» YOUR ASSIGNMENT
Please reproduce exactly the lines from the start of the records through the one containing "This screenshot has width=1568, height=731.", and nothing more.

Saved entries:

########

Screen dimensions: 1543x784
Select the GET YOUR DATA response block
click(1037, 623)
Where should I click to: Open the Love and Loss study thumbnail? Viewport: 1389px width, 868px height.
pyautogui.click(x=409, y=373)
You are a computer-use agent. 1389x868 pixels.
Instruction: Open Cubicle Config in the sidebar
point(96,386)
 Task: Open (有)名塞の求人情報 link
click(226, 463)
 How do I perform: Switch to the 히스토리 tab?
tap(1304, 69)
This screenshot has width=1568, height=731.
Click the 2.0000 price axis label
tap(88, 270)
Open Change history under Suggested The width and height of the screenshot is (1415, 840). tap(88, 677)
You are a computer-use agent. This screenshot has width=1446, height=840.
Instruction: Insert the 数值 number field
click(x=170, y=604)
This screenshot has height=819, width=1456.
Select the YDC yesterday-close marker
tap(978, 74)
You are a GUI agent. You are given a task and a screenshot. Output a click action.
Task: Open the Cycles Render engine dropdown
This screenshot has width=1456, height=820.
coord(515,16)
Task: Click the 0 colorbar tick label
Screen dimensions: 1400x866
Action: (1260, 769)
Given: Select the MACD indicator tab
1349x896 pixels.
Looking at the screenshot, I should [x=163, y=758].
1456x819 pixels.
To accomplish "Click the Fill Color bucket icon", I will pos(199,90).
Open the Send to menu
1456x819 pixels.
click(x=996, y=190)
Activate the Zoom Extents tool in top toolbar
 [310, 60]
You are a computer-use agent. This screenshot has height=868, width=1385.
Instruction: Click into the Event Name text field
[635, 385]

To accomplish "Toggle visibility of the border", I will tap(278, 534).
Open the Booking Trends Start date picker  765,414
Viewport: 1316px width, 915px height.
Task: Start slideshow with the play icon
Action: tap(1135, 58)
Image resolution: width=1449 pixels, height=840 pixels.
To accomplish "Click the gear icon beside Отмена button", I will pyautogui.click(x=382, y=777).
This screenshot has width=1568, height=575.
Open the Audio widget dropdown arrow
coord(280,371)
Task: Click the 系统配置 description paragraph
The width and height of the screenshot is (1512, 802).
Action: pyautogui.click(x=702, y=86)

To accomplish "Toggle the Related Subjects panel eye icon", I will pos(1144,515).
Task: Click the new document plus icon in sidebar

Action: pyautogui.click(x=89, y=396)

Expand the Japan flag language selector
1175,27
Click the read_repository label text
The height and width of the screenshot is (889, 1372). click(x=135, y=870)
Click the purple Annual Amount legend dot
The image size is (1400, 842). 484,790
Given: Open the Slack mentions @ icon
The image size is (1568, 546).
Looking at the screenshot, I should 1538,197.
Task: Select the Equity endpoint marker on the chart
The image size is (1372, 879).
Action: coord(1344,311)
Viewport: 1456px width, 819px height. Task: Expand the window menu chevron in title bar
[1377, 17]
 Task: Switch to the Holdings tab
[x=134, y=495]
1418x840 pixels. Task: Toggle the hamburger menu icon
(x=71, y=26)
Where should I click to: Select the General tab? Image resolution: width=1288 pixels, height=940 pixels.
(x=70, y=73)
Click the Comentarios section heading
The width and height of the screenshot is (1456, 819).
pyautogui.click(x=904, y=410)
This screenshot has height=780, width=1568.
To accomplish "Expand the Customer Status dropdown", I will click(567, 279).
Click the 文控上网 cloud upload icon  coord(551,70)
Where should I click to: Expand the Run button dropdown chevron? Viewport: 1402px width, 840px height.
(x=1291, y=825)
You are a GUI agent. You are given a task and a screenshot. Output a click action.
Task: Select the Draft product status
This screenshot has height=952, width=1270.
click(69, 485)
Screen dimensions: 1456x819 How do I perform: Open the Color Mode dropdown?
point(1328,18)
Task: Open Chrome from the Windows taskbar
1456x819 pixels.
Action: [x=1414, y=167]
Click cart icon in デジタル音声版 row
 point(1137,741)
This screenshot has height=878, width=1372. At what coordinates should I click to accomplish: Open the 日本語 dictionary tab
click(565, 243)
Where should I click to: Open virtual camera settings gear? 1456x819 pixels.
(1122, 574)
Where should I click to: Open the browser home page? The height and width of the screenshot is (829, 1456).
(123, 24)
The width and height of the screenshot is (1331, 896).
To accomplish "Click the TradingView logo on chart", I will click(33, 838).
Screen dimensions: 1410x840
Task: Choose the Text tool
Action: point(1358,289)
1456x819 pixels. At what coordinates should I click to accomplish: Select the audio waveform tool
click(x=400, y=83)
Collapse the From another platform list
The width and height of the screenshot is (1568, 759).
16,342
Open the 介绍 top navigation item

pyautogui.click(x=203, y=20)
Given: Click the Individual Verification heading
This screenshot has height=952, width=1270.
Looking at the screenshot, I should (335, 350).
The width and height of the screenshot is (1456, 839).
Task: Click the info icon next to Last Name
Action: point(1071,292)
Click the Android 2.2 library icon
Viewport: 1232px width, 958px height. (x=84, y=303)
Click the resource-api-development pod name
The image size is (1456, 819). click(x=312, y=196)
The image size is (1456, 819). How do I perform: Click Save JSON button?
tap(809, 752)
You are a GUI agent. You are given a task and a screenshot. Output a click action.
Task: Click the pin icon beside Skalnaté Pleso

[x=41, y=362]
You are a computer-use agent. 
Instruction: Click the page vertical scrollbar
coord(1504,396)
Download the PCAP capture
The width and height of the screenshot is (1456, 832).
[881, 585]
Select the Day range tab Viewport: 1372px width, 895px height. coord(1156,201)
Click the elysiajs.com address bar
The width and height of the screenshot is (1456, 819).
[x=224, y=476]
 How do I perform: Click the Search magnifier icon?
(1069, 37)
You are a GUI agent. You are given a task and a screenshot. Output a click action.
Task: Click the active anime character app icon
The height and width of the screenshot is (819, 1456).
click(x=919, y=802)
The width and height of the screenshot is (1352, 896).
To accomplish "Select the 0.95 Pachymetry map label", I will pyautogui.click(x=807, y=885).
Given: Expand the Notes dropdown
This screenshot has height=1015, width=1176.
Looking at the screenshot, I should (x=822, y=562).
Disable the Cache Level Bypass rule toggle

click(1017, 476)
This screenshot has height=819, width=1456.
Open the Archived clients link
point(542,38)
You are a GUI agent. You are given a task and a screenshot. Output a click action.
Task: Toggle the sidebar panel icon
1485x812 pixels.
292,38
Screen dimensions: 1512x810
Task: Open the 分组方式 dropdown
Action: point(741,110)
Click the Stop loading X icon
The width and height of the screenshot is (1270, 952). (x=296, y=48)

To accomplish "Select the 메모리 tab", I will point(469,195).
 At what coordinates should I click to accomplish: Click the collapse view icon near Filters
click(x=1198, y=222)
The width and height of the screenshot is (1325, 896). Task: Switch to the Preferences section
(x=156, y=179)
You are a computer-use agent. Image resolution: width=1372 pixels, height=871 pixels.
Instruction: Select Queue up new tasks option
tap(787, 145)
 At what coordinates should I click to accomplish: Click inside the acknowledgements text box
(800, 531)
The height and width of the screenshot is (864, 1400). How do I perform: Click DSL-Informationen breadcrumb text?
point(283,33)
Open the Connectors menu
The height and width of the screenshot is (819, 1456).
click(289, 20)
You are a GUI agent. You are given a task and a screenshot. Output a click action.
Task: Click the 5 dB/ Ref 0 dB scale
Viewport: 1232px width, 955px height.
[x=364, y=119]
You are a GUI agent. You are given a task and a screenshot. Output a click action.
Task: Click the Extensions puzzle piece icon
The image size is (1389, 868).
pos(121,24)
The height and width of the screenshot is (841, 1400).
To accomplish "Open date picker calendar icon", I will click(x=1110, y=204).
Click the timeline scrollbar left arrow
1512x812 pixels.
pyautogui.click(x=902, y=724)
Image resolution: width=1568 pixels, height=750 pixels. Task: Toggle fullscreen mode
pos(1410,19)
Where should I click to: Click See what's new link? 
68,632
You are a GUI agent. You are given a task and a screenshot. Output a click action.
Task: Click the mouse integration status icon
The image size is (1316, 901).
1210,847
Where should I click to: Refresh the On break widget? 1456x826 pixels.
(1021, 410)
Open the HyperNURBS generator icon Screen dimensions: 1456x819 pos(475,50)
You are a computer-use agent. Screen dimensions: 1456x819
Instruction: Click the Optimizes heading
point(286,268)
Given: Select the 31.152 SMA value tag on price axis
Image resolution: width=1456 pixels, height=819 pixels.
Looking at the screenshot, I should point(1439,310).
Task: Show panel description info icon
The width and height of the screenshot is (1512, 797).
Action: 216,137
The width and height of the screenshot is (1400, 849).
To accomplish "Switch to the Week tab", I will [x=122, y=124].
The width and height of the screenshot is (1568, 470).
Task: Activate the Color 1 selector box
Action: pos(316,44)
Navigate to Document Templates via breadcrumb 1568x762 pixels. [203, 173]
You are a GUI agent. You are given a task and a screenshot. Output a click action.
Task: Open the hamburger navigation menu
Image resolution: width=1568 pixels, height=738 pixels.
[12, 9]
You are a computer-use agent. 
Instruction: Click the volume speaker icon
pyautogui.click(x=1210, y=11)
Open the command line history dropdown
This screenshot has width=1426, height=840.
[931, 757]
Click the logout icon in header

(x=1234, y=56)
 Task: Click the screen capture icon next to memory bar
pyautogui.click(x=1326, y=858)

########

» EXPECTED ANSWER
Screen dimensions: 1543x784
Select the GET YOUR DATA response block
click(1037, 623)
Where should I click to: Open the Love and Loss study thumbnail? Viewport: 1389px width, 868px height.
pyautogui.click(x=409, y=373)
You are a computer-use agent. 1389x868 pixels.
Instruction: Open Cubicle Config in the sidebar
point(96,386)
 Task: Open (有)名塞の求人情報 link
click(226, 463)
 How do I perform: Switch to the 히스토리 tab?
tap(1304, 69)
This screenshot has width=1568, height=731.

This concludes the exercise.